Very soon, the customer base expanded. “I was taken aback by the fact that people from Mumbai, Delhi and Kashmir were ordering from The Slime Space!” Sales boomed when The Hindu and Metro Plus covered the young company. At this time, The Slime Space was India’s only independent slime manufacturer. Avi created an online store and ran the business alongside her college courses. “I was a day scholar, so I would get back home from college at around 5, work on the business for three hours, then do college work and call it a day,” she giggles as shifting to online classes during the pandemic worked in her favour.

The slimes are sold in different shapes and sizes, at a range of Rs. 200 to Rs. 400, with a variety of scents like blueberry, raspberry, apple pie and popcorn (all imported from the U.S.) With good care, the product has a shelf-life of about 8 months. “Initially we were selling basic slime with scents, but with time we started giving importance to innovation because that’s what gets our customers excited about our product. One of our best sellers is the cloud slime,” says Avi while playing with a white fibrous and feathery substance that folds into itself to become a lump of wobbly, white goo.

Anyone who has succumbed to the slime trend would be aware of the reason for its popularity, but how did The Slime Space manage to become more than just a teenage fad? Here we come back to Avi’s first claim—slime is not just for children. Besides being a stress reliever, it also helps soothe body pain. “Sometimes we just put the slime in Ziplock bags and leave it in the freezer. My mom discovered that it worked as a great make-shift ice pack,” she reveals. Besides devising use-cases based on accidental discoveries, the young entrepreneur has also collaborated with IIT Madras Professor, Anil Prabhakar on developing Tactile books for visually impaired children, using the slime recipe. The young founder is currently working on creating further impact in the field of education, in collaboration with other young entrepreneurs from the state.

Contrary to the quintessential short-lived nature of trends, the demand for Avi’s unique slime has only increased with time. “People always ask me why The Slime Space hasn’t gone retail yet. I’ve even had investors come up to me and ask if I would be able to manufacture 1,500 products a day. The biggest challenge at the moment is matching the supply with the demand.” The brand works with a very small team at her father’s warehouse, with Avi retaining sole access to the secret sauce. Currently, the company produces about 200 boxes a week with a maximum capacity of 400 boxes for bulk orders.

In 2019, with an intention to expand the brand’s reach, some of the products were made available at R.S. Stores and Words & Worth all over Chennai. “That did not work well for us because it ended up reducing our margin on the product. A lot of effort goes into the making of our slime as we ensure that it is non-toxic and of the highest quality, unlike the others available in the market.” Instead, The Slime Space plans to sell its products on platforms like Amazon and Flipkart to further widen the reach, while attempting to cope with the existing demand.

In many ways, being a Chennai-based startup has been highly beneficial for the entrepreneur. “Most of the investors who reached out were from Pudukottai and have been open to helping out businesses run by college students,” explains Avi. Putting up stalls at college events around Tamil Nadu has also helped significantly in growing the business, expanding her reach beyond Chennai.

Recently the 20-year-old entrepreneur gave a TEDx Talk about entrepreneurship and innovation. In the future, she intends to create, innovate and build more product companies under an umbrella brand. Till then her primary focus is to complete her last few months of school while engaging her audience with the enticing satisfaction of origami and slime videos.

* [BRIEF 1]:
In the profile of The Slime Space, what price range are the slimes sold at?
* [BRIEF 2]:
Please copy word for word the part of the profile of The Slime Space that begins at the words "Contrary to the" and stops after "for bulk orders.".

* [EXCERPTED DATA]:
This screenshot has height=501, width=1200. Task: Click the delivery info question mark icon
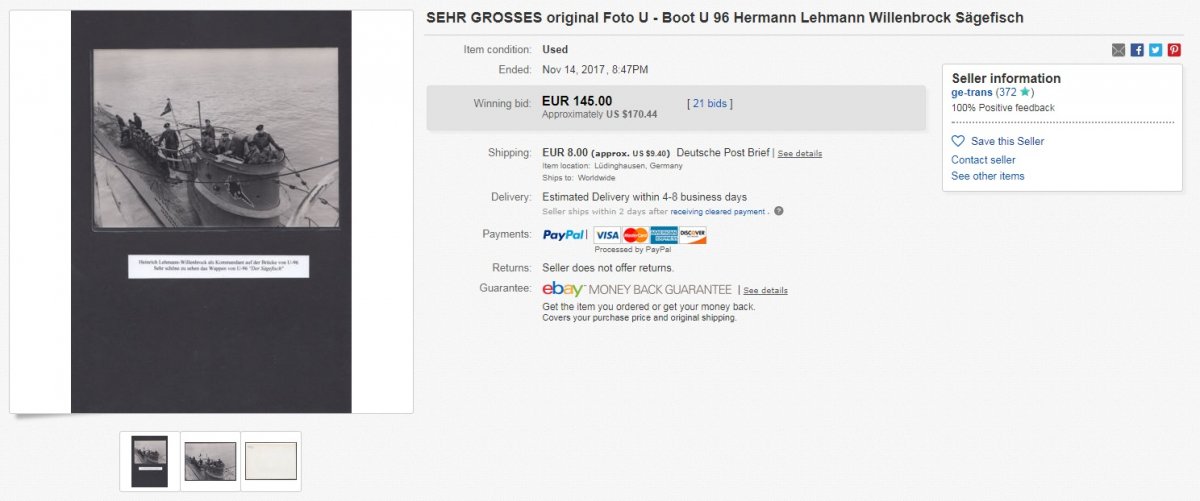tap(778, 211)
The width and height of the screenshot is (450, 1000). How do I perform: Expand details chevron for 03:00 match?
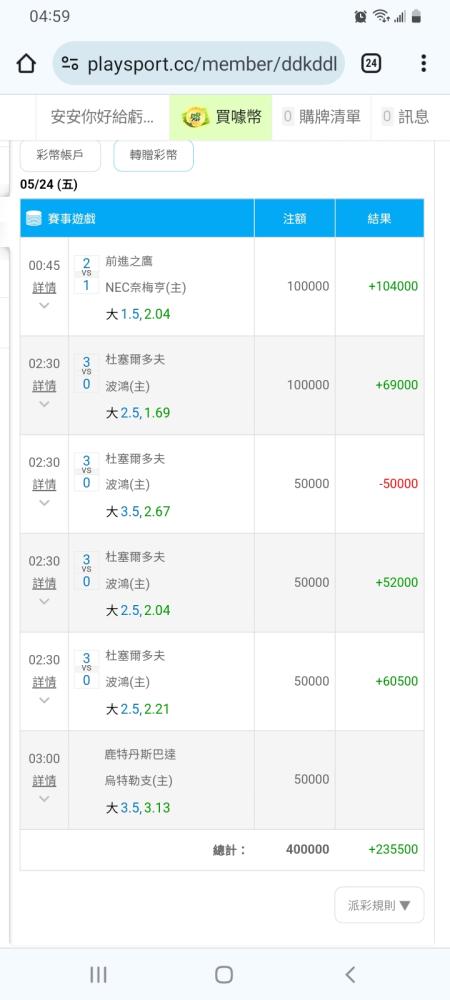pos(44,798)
---
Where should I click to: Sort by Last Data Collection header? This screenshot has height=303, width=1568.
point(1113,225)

* [EXPECTED OUTPUT 1]:
Rs. 200 to Rs. 400.

* [EXPECTED OUTPUT 2]:
Contrary to the quintessential short-lived nature of trends, the demand for Avi’s unique slime has only increased with time. “People always ask me why The Slime Space hasn’t gone retail yet. I’ve even had investors come up to me and ask if I would be able to manufacture 1,500 products a day. The biggest challenge at the moment is matching the supply with the demand.” The brand works with a very small team at her father’s warehouse, with Avi retaining sole access to the secret sauce. Currently, the company produces about 200 boxes a week with a maximum capacity of 400 boxes for bulk orders.